I'm not being confrontational here, I'm genuinely interested. I have always assumed it was a media invention to "sexify" the news....

I would just assume they were talking about this guy...

http://media.tumblr.com/tumblr_mez6d7giUV1qiplke.jpg

Morelikeunwisewoman
03-04-2015, 04:26 AM
I just dipped into this topic as it was active and am on break. I think I'll stop after the first page. Really heavy stuff.

And some people are not nice to Terez.

Davian93
03-04-2015, 06:49 AM
I just dipped into this topic as it was active and am on break. I think I'll stop after the first page. Really heavy stuff.

And some people are not nice to Terez.

LOL...that could sometimes be the motto of Theoryland I think.

I would say that this is a topic that tends to lead to very passionate debate due to the inflammatory nature of the subject matter and that Terez was and is posting about it because it very intimately affected her on a personal level. Sometimes, due to the issues communicating such complex thoughts and emotions via text on an internet site, she got somewhat misinterpreted in her feelings by certain posters and it snowballed from there.

GonzoTheGreat
03-04-2015, 06:57 AM
...she got somewhat misinterpreted in her feelings by certain posters and it snowballed from there.
What else can you expect when you get lots of snowflakes to offer their comments?

Daekyras
03-04-2015, 07:23 AM
What else can you expect when you get lots of snowflakes to offer their comments?

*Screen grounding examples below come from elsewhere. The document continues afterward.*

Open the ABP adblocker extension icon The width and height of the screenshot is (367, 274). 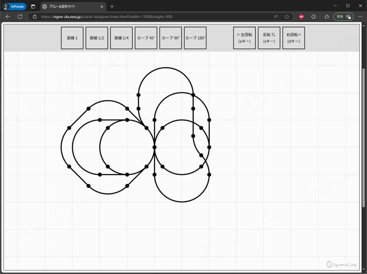[301, 16]
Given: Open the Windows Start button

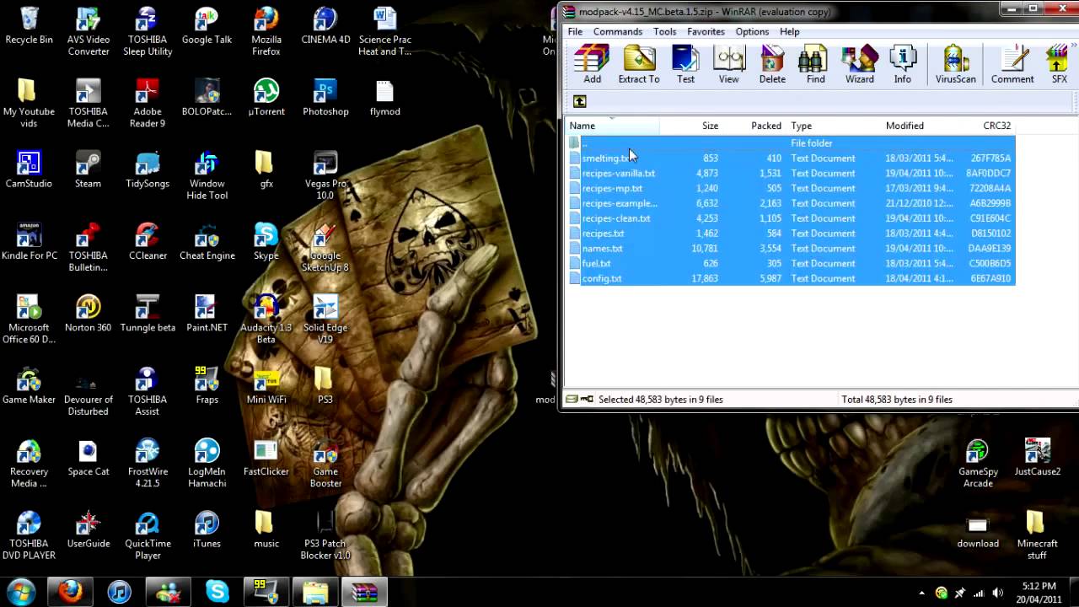Looking at the screenshot, I should pyautogui.click(x=21, y=592).
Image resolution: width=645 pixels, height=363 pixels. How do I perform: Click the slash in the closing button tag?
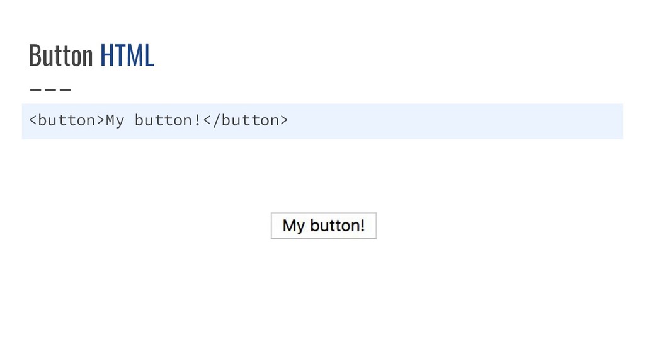point(217,120)
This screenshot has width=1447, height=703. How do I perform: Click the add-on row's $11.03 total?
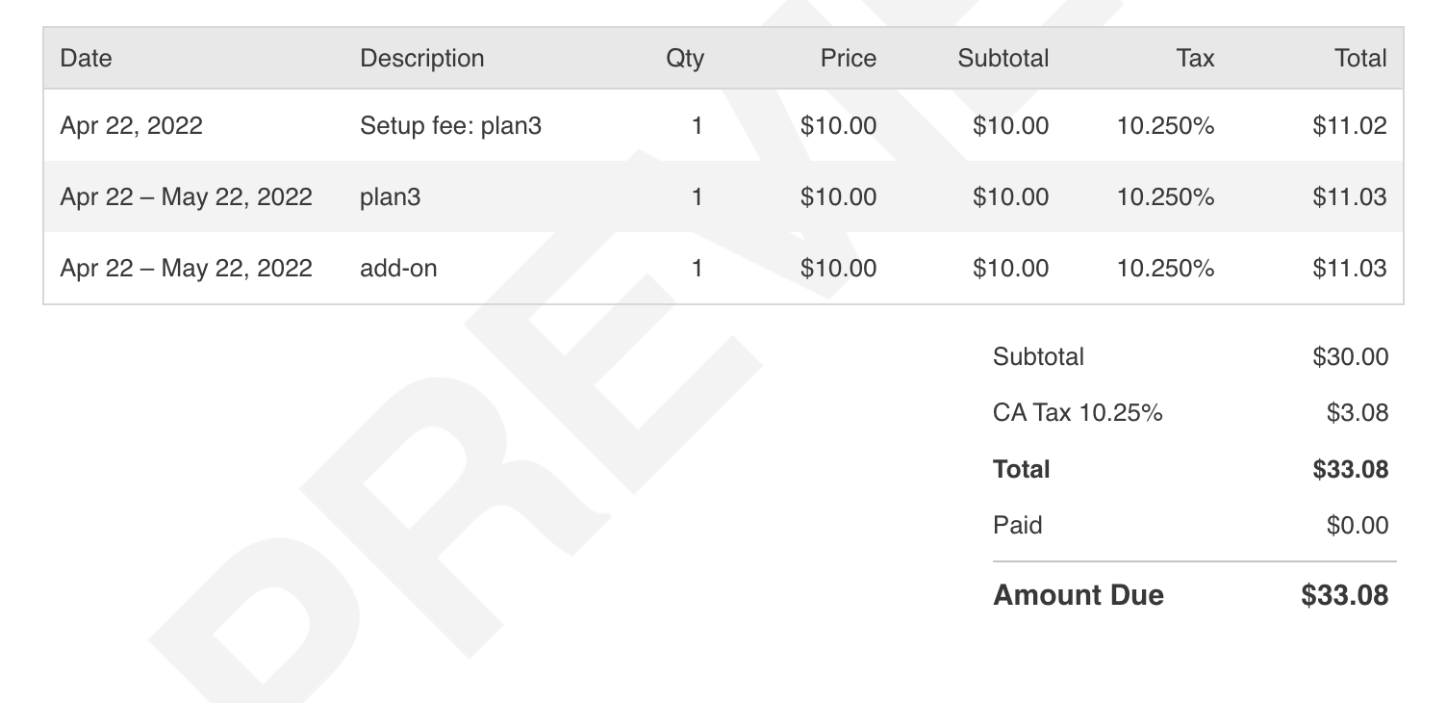[x=1349, y=268]
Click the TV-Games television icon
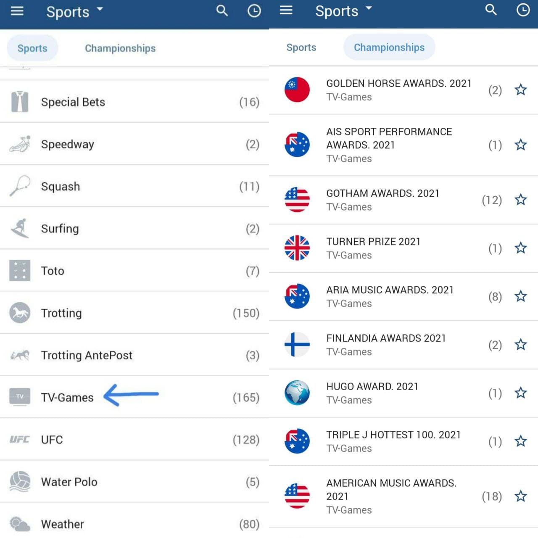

That's a little much Gonzo.

GonzoTheGreat
03-04-2015, 08:05 AM
Hey, based on basic physiology, I think I can safely say: if the shoe fits, then you're probably not a snowflake.

Daekyras
03-04-2015, 08:11 AM
Hey, based on basic physiology, I think I can safely say: if the shoe fits, then you're probably not a snowflake.

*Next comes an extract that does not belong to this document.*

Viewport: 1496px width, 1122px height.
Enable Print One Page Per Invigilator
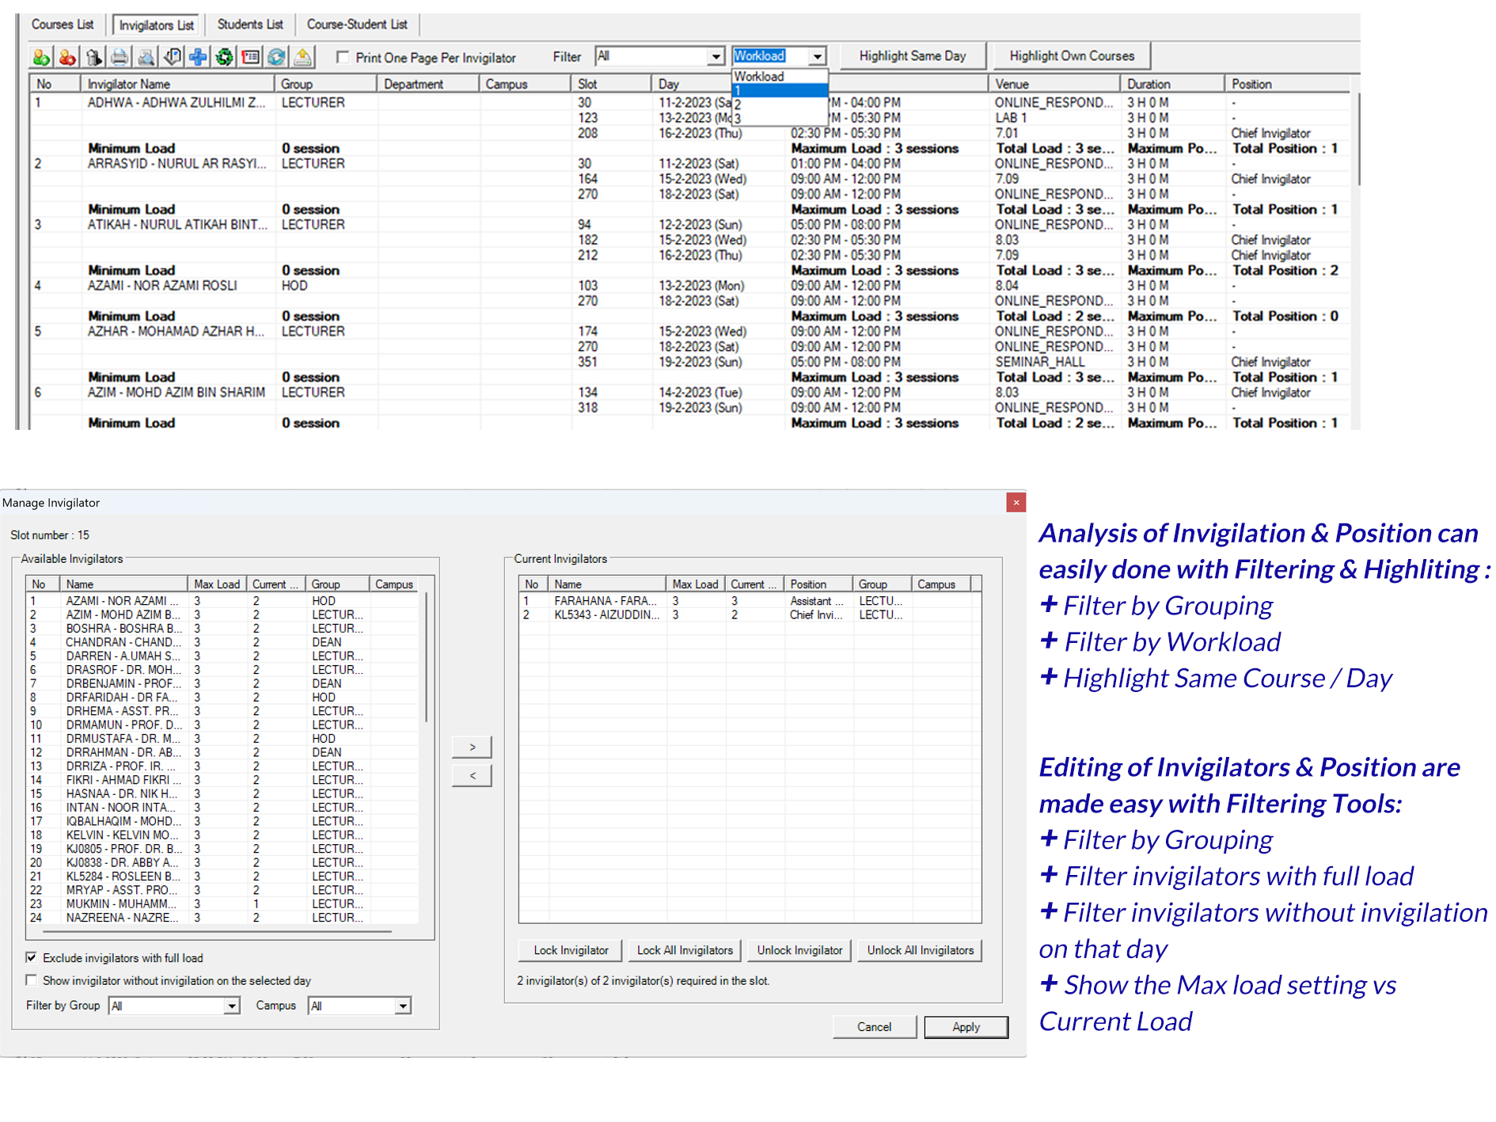click(x=343, y=57)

But but but....these shoes look really good. I know they're a little tight but....ok, you win...

Tomp
03-05-2015, 09:41 AM
In the case of pryor, if you have enogh knowledge to know who the famous Richar Pryor is it is very unlilely that you will mistake them for each other.

I mean is there really one person who if theu heaed that on radio or saw it on TV would think "Richard Pryor molested kids? Wow. And I thought he was black. And dead."

Unlikely. It is a media method of making criminals more sinister. Not that a child rapist needs help with that.

There are always people who will think that it's the famous person if they don't clearly distinguish the accused person from the famous one.
It's enough if 1% of the people reading/hearing about it gets it wrong.
Maybe they thought that it was an accusation made today that was for something in the past.
They will then spread the (false) news that it was the famous Richard Pryor who did it and that (more interesting) version will spread in the world.
That famous person (or their relatives/associates) will then have a hard time cleaning their name, since many will have heard the false news and thinks that it may have been something to those accusations after all.